Great expectations of Theseus’ ship

Expectations are set in accordance with constraints. Just as the good economists have been saying for quite some time. Despite the annihilation of the initial planks and sails, the Ship of Theseus is still the ship of theseus simply because onlookers have identified it as such. Nor was their perception of it a passive manner, it drove the behavior of laborers whose actions were guided by the shared perception of its identity. Identity is not the sum of its parts but how the flux of new and old parts organizes their behavior.

The challenge of an invisible superordinate identity is of persuading and convincing members to share in a belief of the imaginary. To establish trust. This makes room for a great deal of uncomfortable uncertainty, a situation we need to minimize as uncertainty reducing machines. We need to build and maintain a distributed peer model. And we needed to do so way before blockchain was a thing. Ultimately we are all better off in an social unit that extends beyond our intimates but in the near term it’s a difficult sell. Prisoners are likely to turn state witness.
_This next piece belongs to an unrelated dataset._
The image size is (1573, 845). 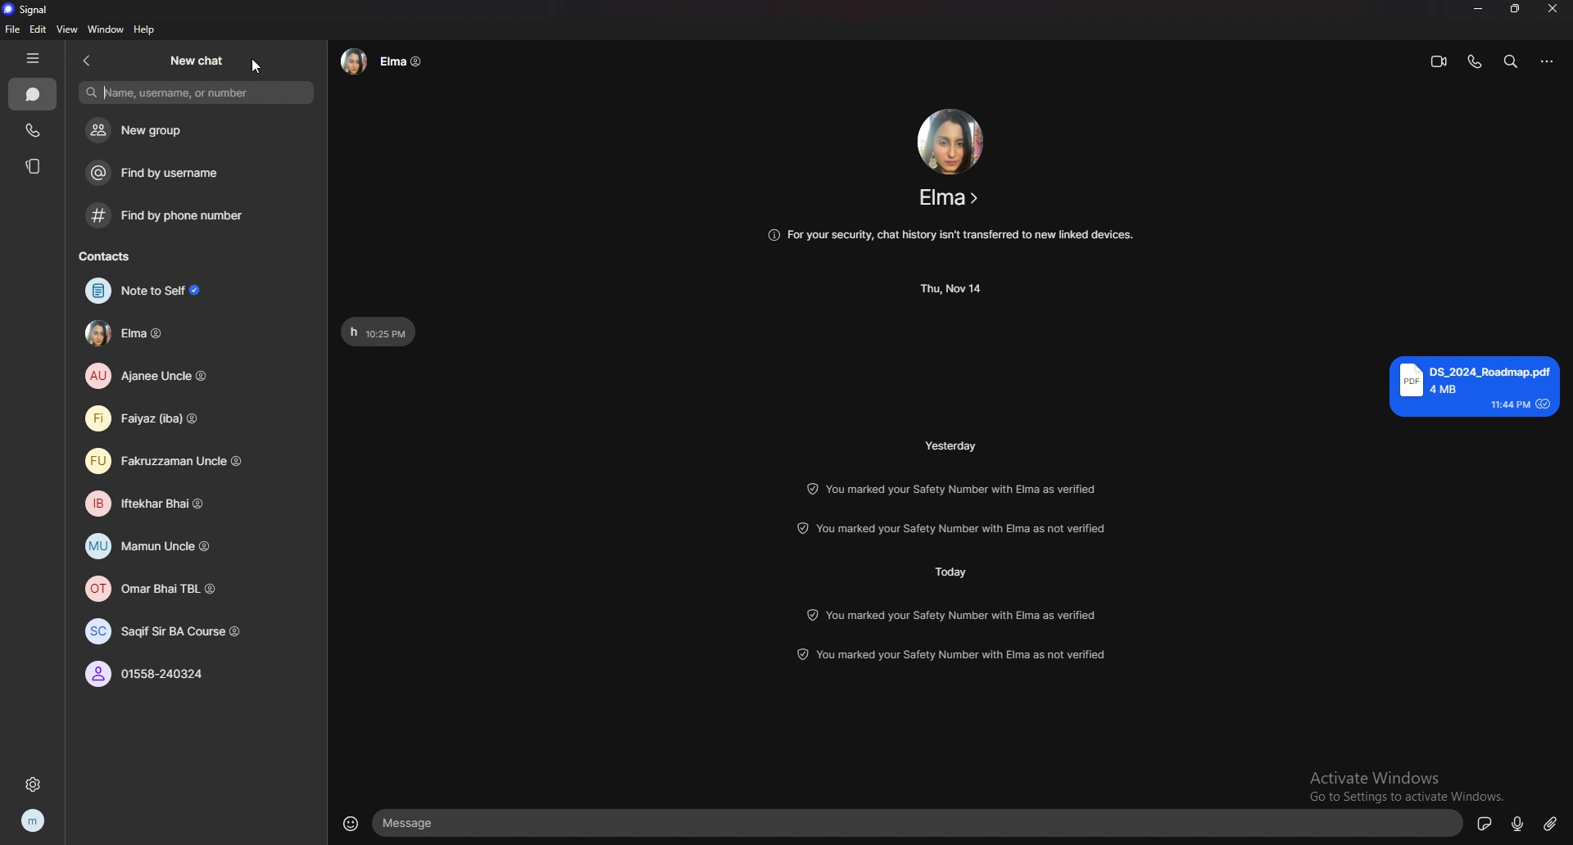 I want to click on window, so click(x=106, y=29).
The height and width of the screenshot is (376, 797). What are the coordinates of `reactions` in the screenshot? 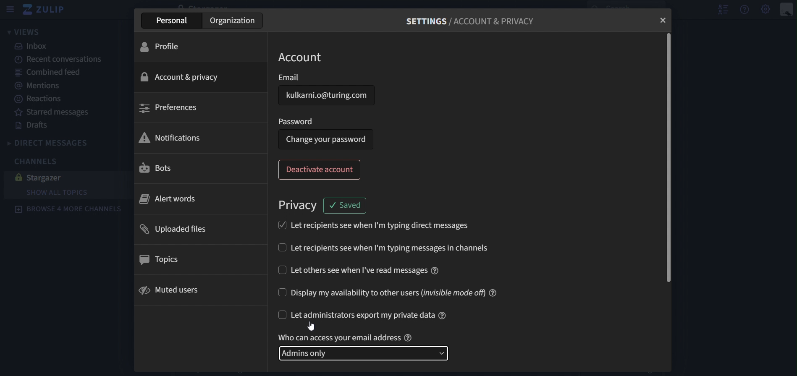 It's located at (39, 99).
We might resolve this social uncertainty by annihilating those members who do not adhere to the imaginary identity. Sometimes we did, and continue to do so. This is moral and legal punishment. We first resolved the failed expectations of a cohesive identity with a villian label, and latter slapped similar labels onto intimates.

The partitioning of bands into into deviants and adherents allowed us progression in our imagination. Our ability to invent our own identities, and with them constraints. My claim is simply our ability to imagine identities and codified the behavior that constitute those partitioned portraits is what led to our advancement as a species. The pathway is drawn from our egalitarian primate past, took strides in our symbolic identities now bound only by our imagination. Our moral emotions are foundational expressions of observed behavior that failed to meet expectations. Morality keeps the peace. It also prompts us to behavior prosocially above what would otherwise be our individualistic self interest.